Bharatiya Nyaya Sanhita, 2023
Section 67
Sexual intercourse by husband upon his wife during separation
Whoever has sexual intercourse with his own wife, who is living separately, whether under a decree of separation or otherwise, without her consent, shall be punished with imprisonment of either description for a term which shall not be less than two years but which may extend to seven years, and shall also be liable to fine. Explanation.—In this section, “sexual intercourse” shall mean any of the acts mentioned in clauses (a) to (d) of section 63.
Why this exists
This provision was originally introduced into Indian law (as IPC Section 376B) in 2013, following recommendations of the Justice J.S. Verma Committee set up after the 2012 Delhi gang-rape case. It responded to the reality that separated wives — who are not living with or dependent on their husbands — deserve protection from non-consensual sex, even though Indian law traditionally exempted husbands from rape charges during an ongoing, cohabiting marriage.
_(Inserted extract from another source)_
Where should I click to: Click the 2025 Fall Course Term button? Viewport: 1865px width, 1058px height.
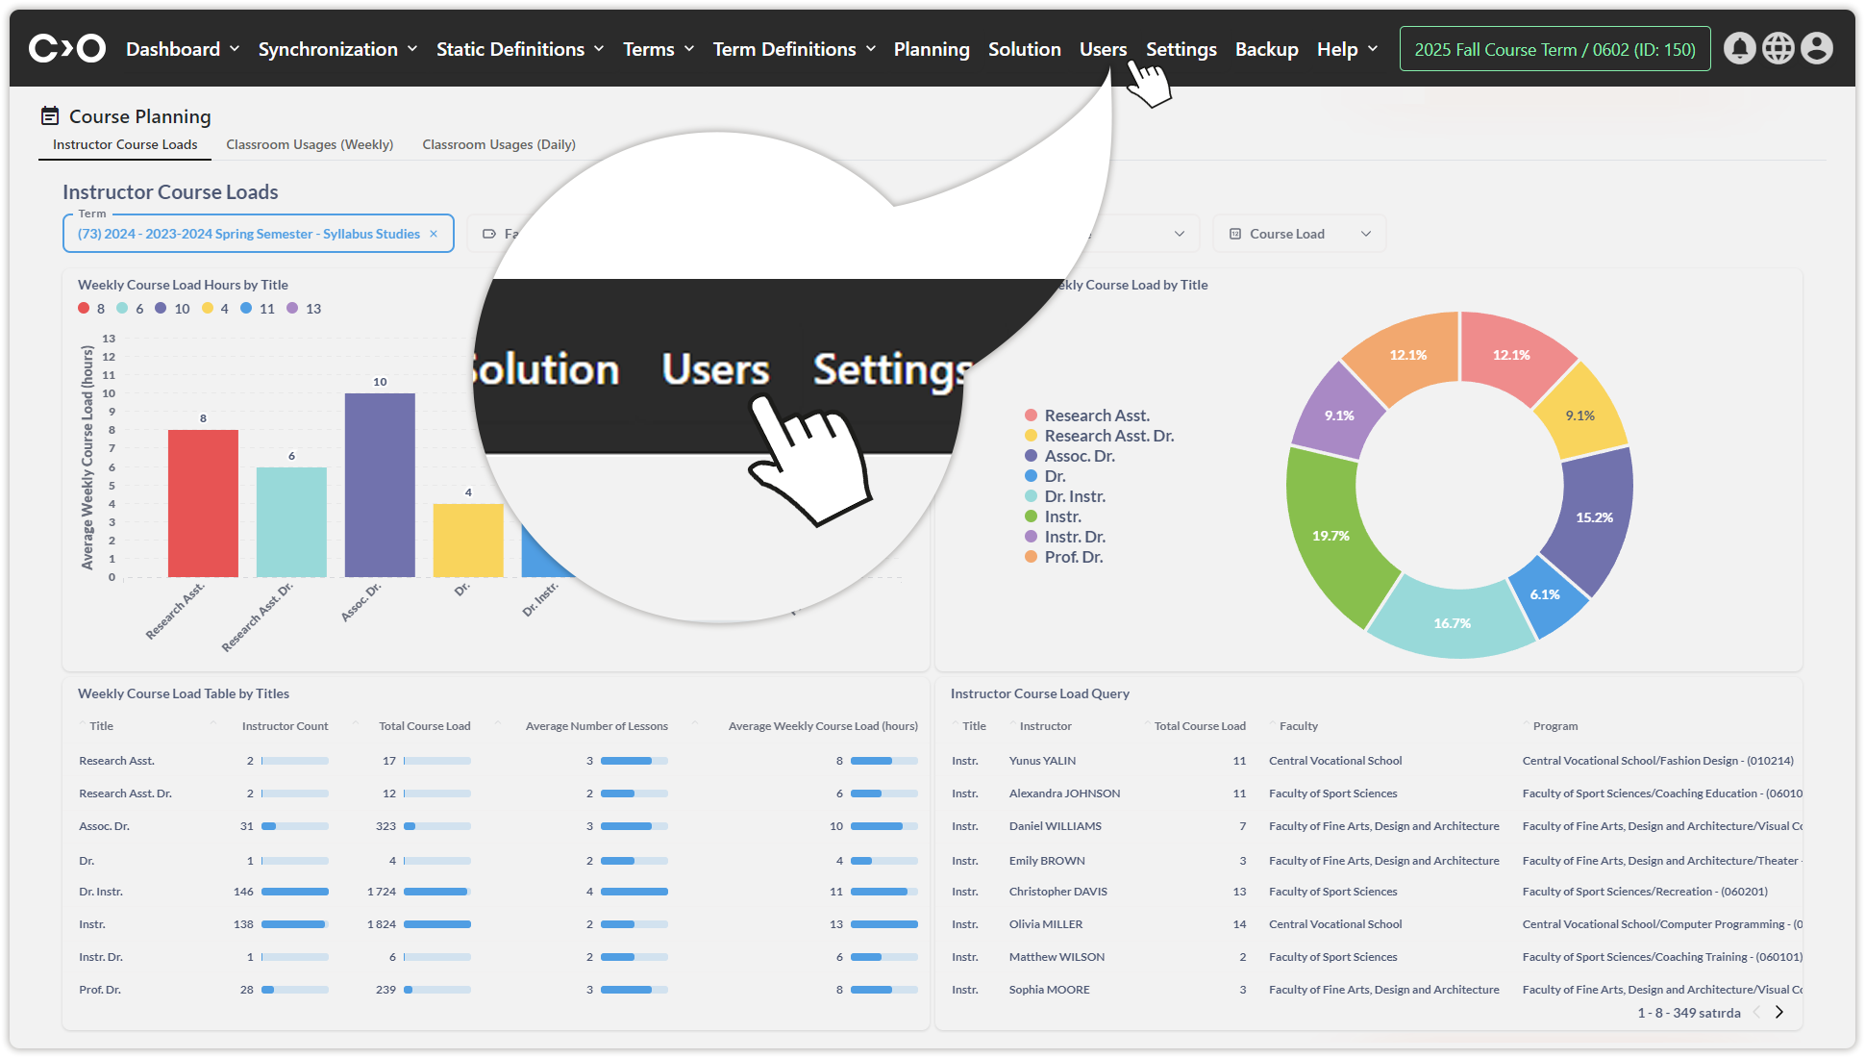[x=1554, y=49]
The BNS, 2023 carried this provision forward largely unchanged, continuing to treat marital sexual assault during separation as a lesser offence than rape by a stranger, rather than as full rape.
How courts read it
Courts have not extensively interpreted this specific separation-based provision in isolation, but it sits within a larger, actively contested area of law: the broader marital rape exception (which protects husbands from rape charges during subsisting, cohabiting marriage) has been challenged as unconstitutional. In 2022, the Delhi High Court gave a split verdict in RIT Foundation v. Union of India, with one judge striking down the exception and the other upholding it; the matter is pending before the Supreme Court. Earlier, in Independent Thought v. Union of India (2017), the Supreme Court read down a related exception to raise the age of consent for wives from 15 to 18, though it left the general marital rape exception for adult wives untouched. This section on separated wives remains a narrower, less controversial carve-out compared to the ongoing debate over cohabiting marriages.
Common misconceptions
- Myth: This section means marital rape is now fully illegal in India under all circumstances.
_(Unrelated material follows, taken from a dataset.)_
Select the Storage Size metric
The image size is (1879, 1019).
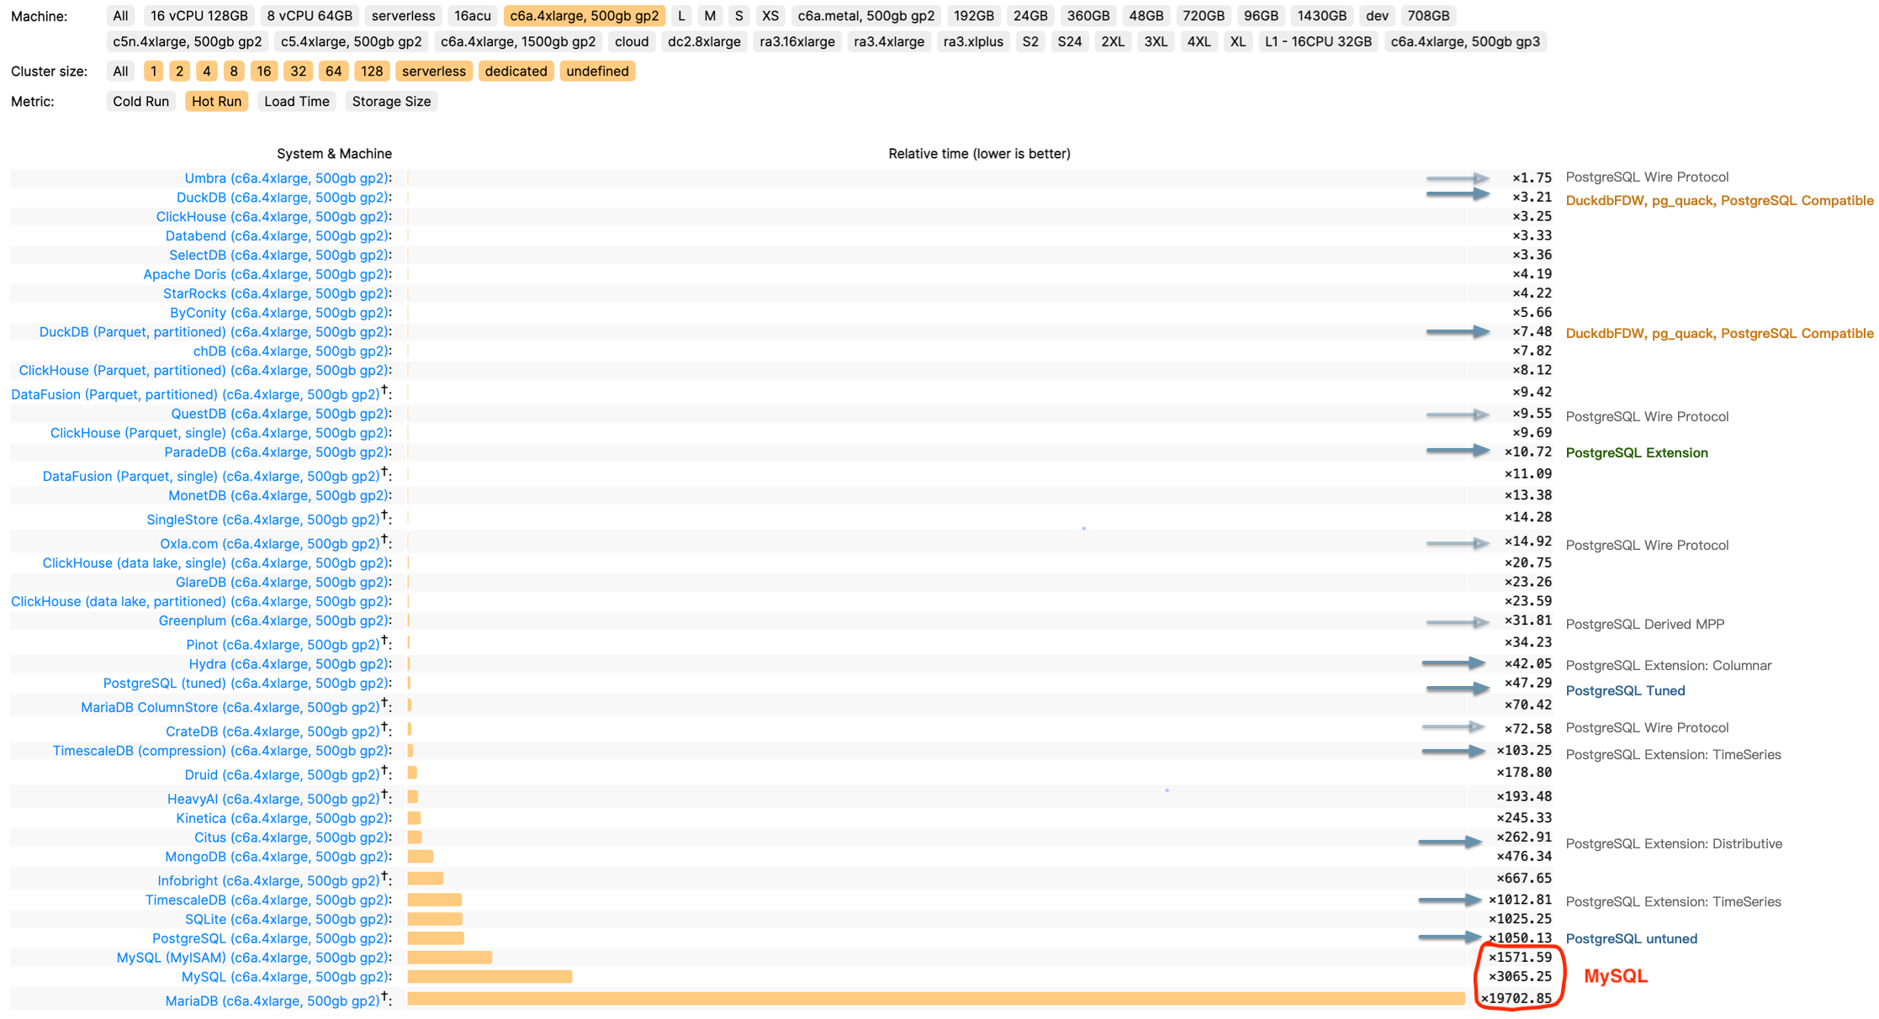coord(391,102)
Fact: This section only covers cases where the wife is living separately from her husband. If the couple is still living together, a separate long-standing exception in Indian rape law generally shields husbands from rape charges — a rule currently being challenged in the Supreme Court. - Myth: The wife needs a formal court decree of separation for this section to apply.
Fact: The section explicitly covers separation 'under a decree... or otherwise,' meaning even an informal, undocumented separation counts.